● TUGAS LATIHAN
**A)** Tuliskan kembali tanpa perubahan bagian kutipan tentang birokrasi yang demokratis, mulai dari "Birokrasi yang Demokratis" dan berakhir pada "kebutuhan warga Negara.".
**B)** Dalam kutipan tentang birokrasi yang demokratis, selain sebagai pelaksana kebijakan (eksekutor), peran apa lagi yang dijalankan birokrasi?

● KUTIPAN HALAMAN
12. Terlindunginya hak-hak manusia oleh Undang-Undang Dasar serta keputusan-keputusan pengadilan.
Birokrasi yang Demokratis
Pergerakkan menuju demokrasi tidak hanya berlangsung dalam nilai-nilai social kemasyarakatan secara fundamental tetapi sebagaimana yang telah saya singgung di atas bahwa kondisi ini pula berimplikasi pada penyelenggaraan pemerintahan atau birokasi pemerintah. Hal ini tercermin pola penyelenggaraan pemerintahan yang berlangsung secara politis dan peranan birokrasi dalam menjalankan tugas dan fungsinya yang tidak hanya menjadi pelaksana kebijakan (eksekutor) tetapi juga sebagai perumus kebijakan public (policy maker). Pergeseran peran ini mengharuskan lembaga-lemabaga birokrasi agar selalu responsive terhadap kebutuhan warga Negara.

● BAHAN YANG DISEDIAKAN
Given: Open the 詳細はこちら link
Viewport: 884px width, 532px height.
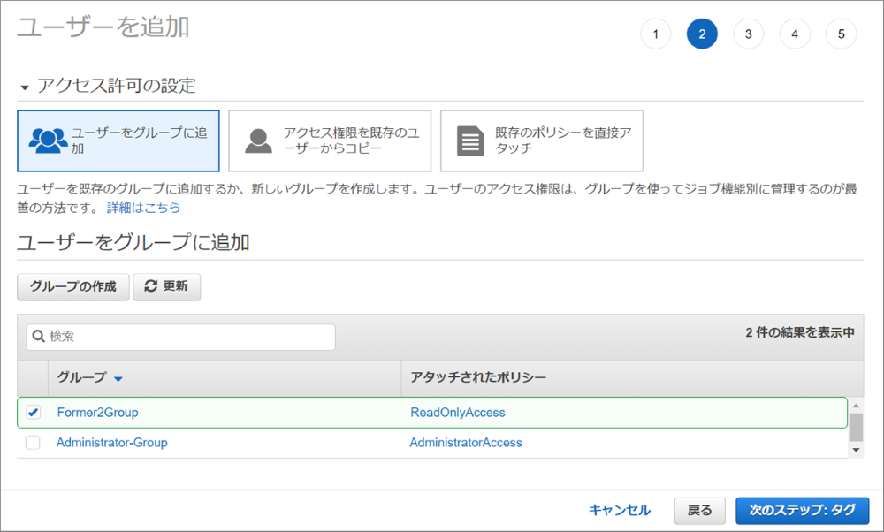Looking at the screenshot, I should point(143,208).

● HASIL TIAP TUGAS
**A)**
Birokrasi yang Demokratis
Pergerakkan menuju demokrasi tidak hanya berlangsung dalam nilai-nilai social kemasyarakatan secara fundamental tetapi sebagaimana yang telah saya singgung di atas bahwa kondisi ini pula berimplikasi pada penyelenggaraan pemerintahan atau birokasi pemerintah. Hal ini tercermin pola penyelenggaraan pemerintahan yang berlangsung secara politis dan peranan birokrasi dalam menjalankan tugas dan fungsinya yang tidak hanya menjadi pelaksana kebijakan (eksekutor) tetapi juga sebagai perumus kebijakan public (policy maker). Pergeseran peran ini mengharuskan lembaga-lemabaga birokrasi agar selalu responsive terhadap kebutuhan warga Negara.

**B)** Birokrasi juga berperan sebagai perumus kebijakan public (policy maker).